Saved data entries:

++++++++++

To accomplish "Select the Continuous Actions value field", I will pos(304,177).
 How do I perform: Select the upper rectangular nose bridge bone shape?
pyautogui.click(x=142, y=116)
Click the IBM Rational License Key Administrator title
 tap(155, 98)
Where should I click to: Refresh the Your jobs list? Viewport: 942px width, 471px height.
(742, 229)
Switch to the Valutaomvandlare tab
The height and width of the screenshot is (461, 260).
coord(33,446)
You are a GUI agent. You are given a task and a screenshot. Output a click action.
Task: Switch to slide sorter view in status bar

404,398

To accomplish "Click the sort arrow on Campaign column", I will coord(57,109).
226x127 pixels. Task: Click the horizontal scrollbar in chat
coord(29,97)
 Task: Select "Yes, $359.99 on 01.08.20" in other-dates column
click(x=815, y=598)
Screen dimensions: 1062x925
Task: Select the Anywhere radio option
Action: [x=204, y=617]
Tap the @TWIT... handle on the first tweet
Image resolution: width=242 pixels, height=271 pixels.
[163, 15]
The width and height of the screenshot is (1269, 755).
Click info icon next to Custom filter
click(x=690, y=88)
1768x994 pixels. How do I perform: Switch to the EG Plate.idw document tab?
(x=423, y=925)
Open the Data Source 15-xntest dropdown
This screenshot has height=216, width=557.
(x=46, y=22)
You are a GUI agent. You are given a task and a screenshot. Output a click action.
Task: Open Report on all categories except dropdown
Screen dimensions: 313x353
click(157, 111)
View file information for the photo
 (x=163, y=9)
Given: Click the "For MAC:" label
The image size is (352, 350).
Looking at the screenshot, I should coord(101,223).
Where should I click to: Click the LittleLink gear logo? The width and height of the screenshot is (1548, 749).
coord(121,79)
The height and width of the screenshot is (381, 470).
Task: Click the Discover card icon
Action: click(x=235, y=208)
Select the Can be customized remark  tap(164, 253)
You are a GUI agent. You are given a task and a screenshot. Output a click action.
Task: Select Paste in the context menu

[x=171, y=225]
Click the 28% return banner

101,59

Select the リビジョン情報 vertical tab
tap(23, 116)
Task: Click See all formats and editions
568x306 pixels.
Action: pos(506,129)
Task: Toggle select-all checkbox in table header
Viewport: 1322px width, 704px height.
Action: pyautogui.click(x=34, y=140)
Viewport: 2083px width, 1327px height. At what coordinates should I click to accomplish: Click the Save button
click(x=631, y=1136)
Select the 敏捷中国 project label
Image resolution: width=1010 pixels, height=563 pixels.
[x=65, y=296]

++++++++++

* WHAT IS BEING ASKED *
Reproduce verbatim every line of the records, beginning with the line containing "Open the Data Source 15-xntest dropdown" and continuing through the final line of the records.

* ANSWER *
Open the Data Source 15-xntest dropdown
This screenshot has height=216, width=557.
(x=46, y=22)
You are a GUI agent. You are given a task and a screenshot. Output a click action.
Task: Open Report on all categories except dropdown
Screen dimensions: 313x353
click(157, 111)
View file information for the photo
 (x=163, y=9)
Given: Click the "For MAC:" label
The image size is (352, 350).
Looking at the screenshot, I should coord(101,223).
Where should I click to: Click the LittleLink gear logo? The width and height of the screenshot is (1548, 749).
coord(121,79)
The height and width of the screenshot is (381, 470).
Task: Click the Discover card icon
Action: click(x=235, y=208)
Select the Can be customized remark  tap(164, 253)
You are a GUI agent. You are given a task and a screenshot. Output a click action.
Task: Select Paste in the context menu

[x=171, y=225]
Click the 28% return banner

101,59

Select the リビジョン情報 vertical tab
tap(23, 116)
Task: Click See all formats and editions
568x306 pixels.
Action: pos(506,129)
Task: Toggle select-all checkbox in table header
Viewport: 1322px width, 704px height.
Action: pyautogui.click(x=34, y=140)
Viewport: 2083px width, 1327px height. At what coordinates should I click to accomplish: Click the Save button
click(x=631, y=1136)
Select the 敏捷中国 project label
Image resolution: width=1010 pixels, height=563 pixels.
[x=65, y=296]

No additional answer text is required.